[[ Data for review open ]]
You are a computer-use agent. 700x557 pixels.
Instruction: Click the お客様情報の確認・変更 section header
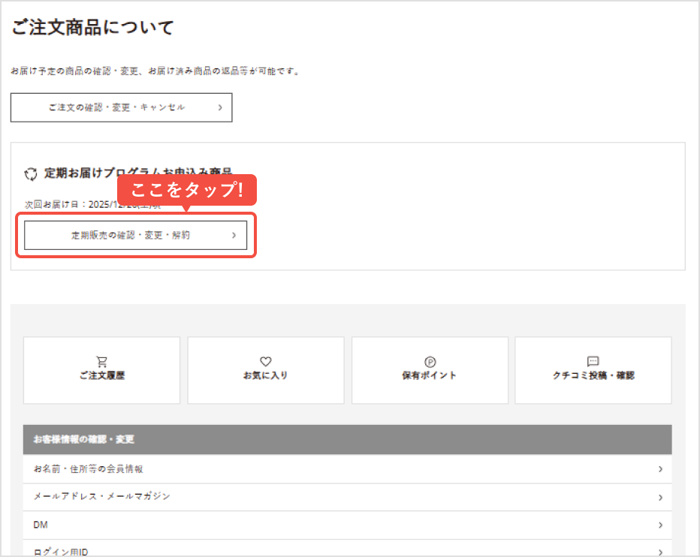coord(83,440)
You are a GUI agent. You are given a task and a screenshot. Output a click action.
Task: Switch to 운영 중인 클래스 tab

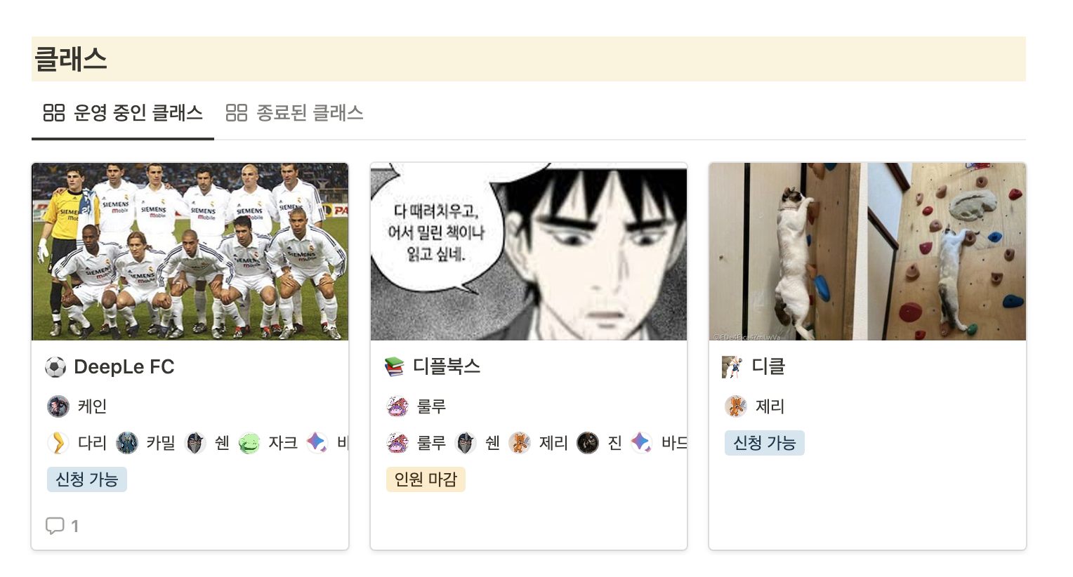point(123,112)
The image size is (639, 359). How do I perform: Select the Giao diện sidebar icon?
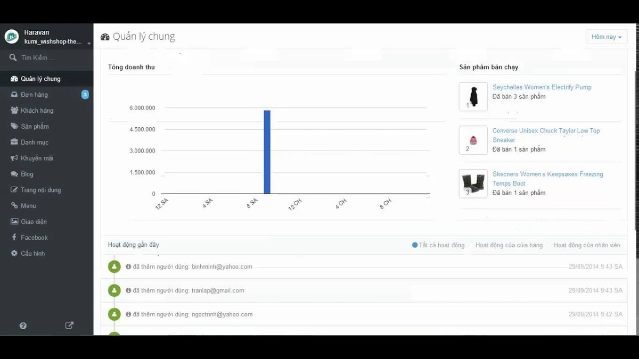[x=15, y=221]
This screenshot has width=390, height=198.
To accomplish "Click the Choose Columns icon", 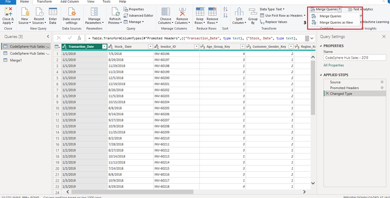I will [x=166, y=12].
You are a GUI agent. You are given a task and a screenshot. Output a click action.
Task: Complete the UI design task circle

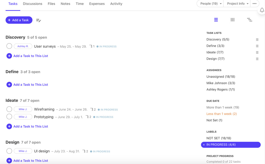point(9,151)
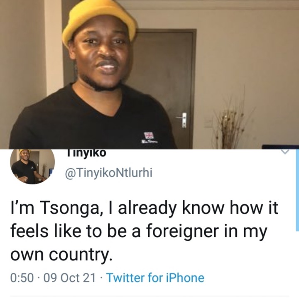Open Tinyiko's round profile avatar

coord(32,167)
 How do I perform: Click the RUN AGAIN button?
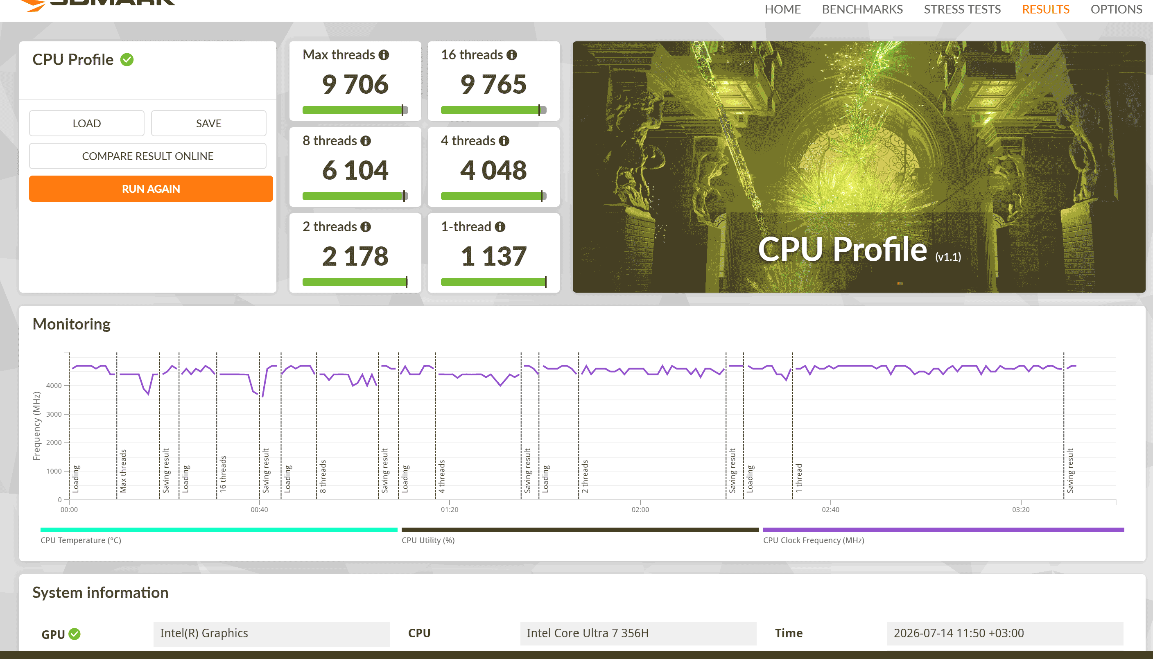151,189
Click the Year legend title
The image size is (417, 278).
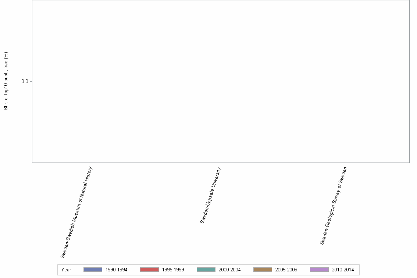[x=66, y=270]
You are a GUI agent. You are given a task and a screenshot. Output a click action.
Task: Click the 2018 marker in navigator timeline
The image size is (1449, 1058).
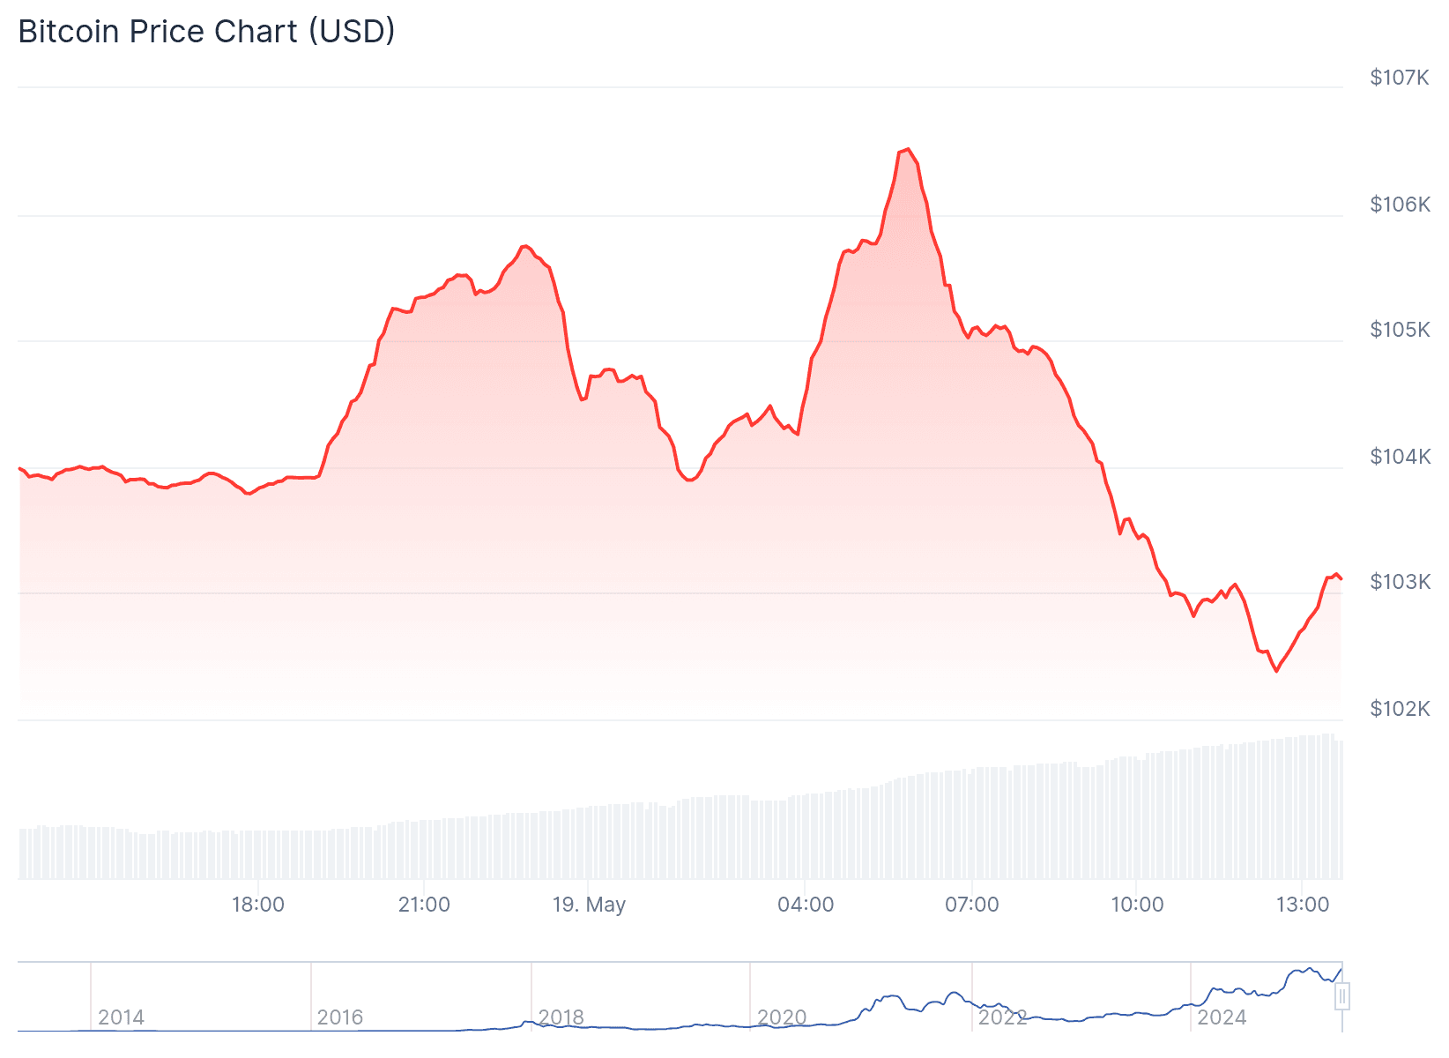[561, 1017]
[[ Data for review closed ]]
## [What is expected]
Your copy should hold exactly the lines from the one with "Task: Click the" through the end of the records, both included, and no pictures.

## [Exercise answer]
Task: Click the 2018 marker in navigator timeline
The image size is (1449, 1058).
[561, 1017]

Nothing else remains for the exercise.